The following story was printed in The Times on 10/10/13:

Michigan City has made a list by Forbes magazine as one of the top small communities in the country to work and do business.

The news is not surprising to some people, given the noticeable born-again changes occurring, especially in the once dormant north end/downtown area.

”We’re mentioned more and more,” said Richard Murphy, a councilman from the city’s 1st Ward.

Forbes Magazine ranked Michigan City No. 121 on a list of 184 small places for business and careers.

Michigan City was rated 11th in best small places by Forbes Magazine for cost of doing business.

No other Northwest Indiana community made the list.

Factors cited by Forbes in the ranking included a cost of living being 13 percent below the national average and close proximity to Lake Michigan and the Indiana Dunes National Lakeshore.

Murphy said what has been working in Michigan City in recent years is a unified effort at getting the downtown healthy again.

“That’s exciting,” said Tiffany Bley, executive director of the Michigan City Main Street Association “It shows we’re on the up.”

There also has been a strong push to attract investment from the Chicago area to the new uptown arts district while selling investors on things such as the lakefront, marina and low cost of real estate and property taxes.

Also emphasized in the sales pitches is easy transportation to and from Chicago on the South Shore commuter rail line, which cuts through the heart of the downtown.

”If the downtown is healthy and the community is healthy it will attract business.
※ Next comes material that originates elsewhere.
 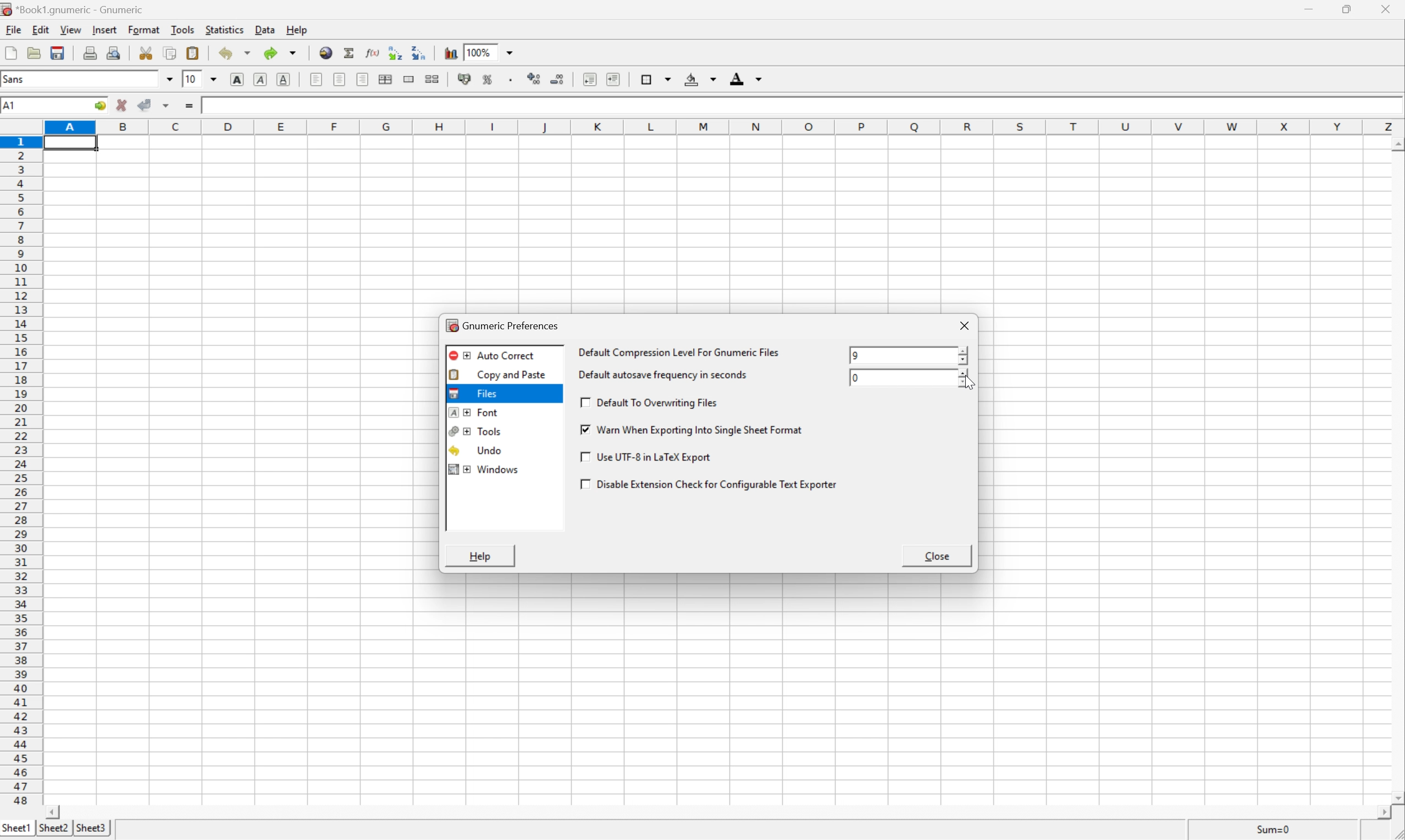 What do you see at coordinates (169, 52) in the screenshot?
I see `copy` at bounding box center [169, 52].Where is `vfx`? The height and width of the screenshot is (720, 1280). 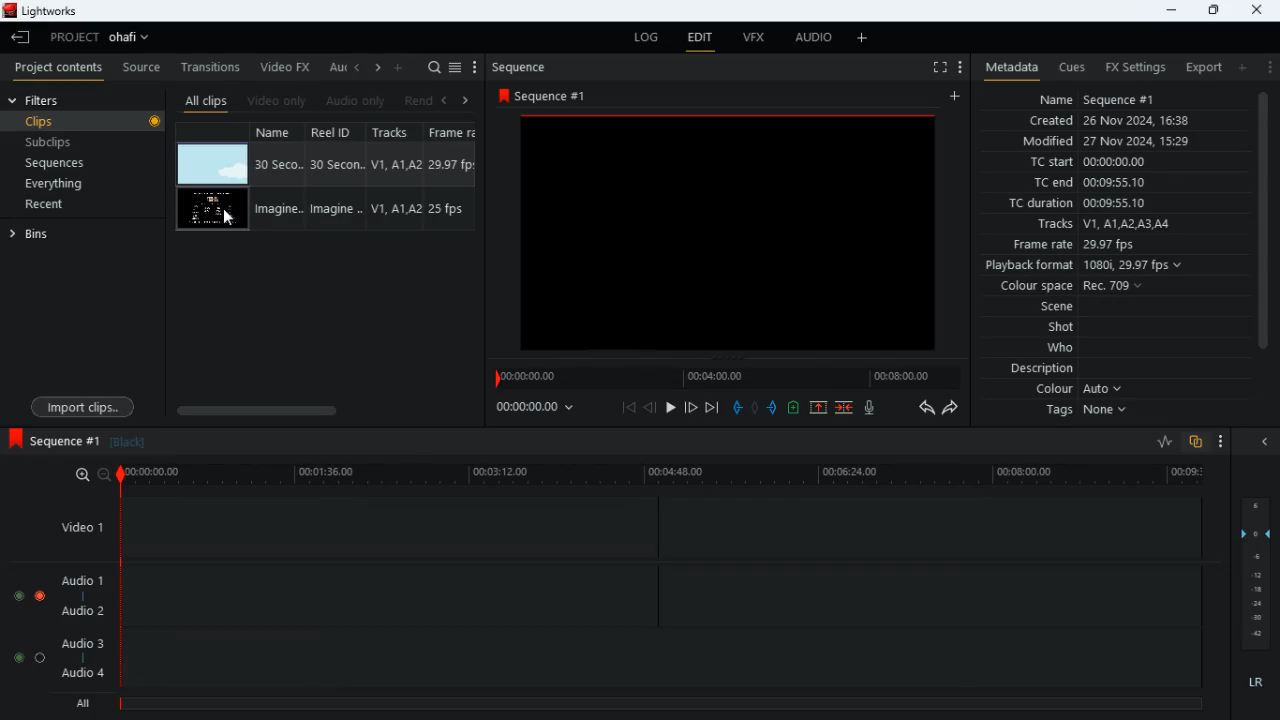 vfx is located at coordinates (752, 39).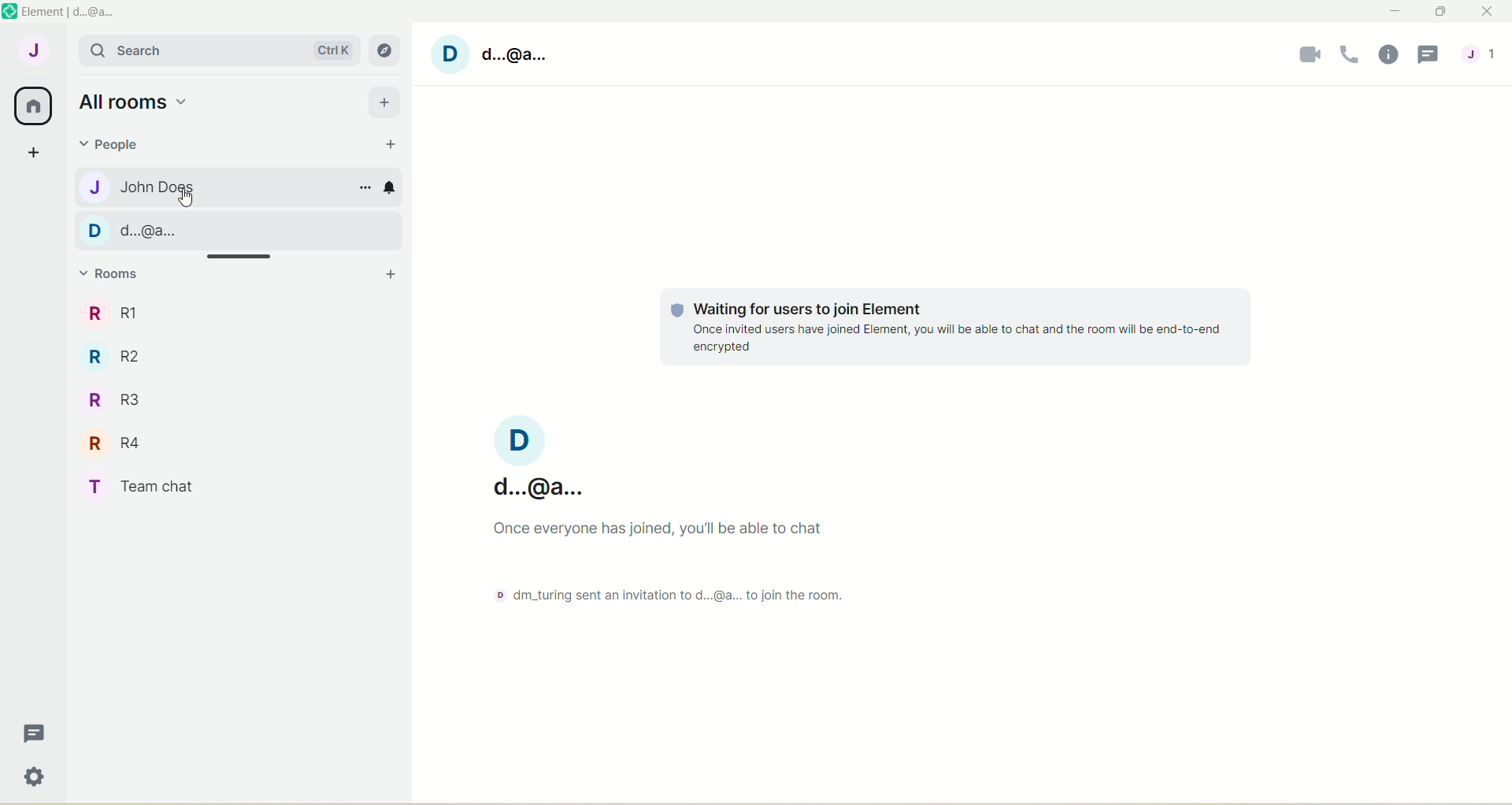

That’s our philosophy and we’re sticking to it,” Murphy said.

Mayor Ron Meer said there has been a lot of hard work in other areas, too, like the schools now headed by Barbara Eason-Watkins, who came over from Chicago in 2010.

Forbes Magazine rated Michigan City at 161 in terms of education.

That might come as a surprise to many people given Michigan City’s long history of low test scores.

But Eason-Watkins has instituted things geared more toward student success such as a revamped curriculum and strict dress code.

Meer said it is great to be recognized nationally, but now his goal is to move up on the list.

“I’d like to be in the top 50,” Meer said.

Lafayette was the highest ranking Indiana city on the list at number 8 followed by Columbus at 11; Muncie at 34; Terre Haute at 81; Kokomo at 125; and Elkhart at 136.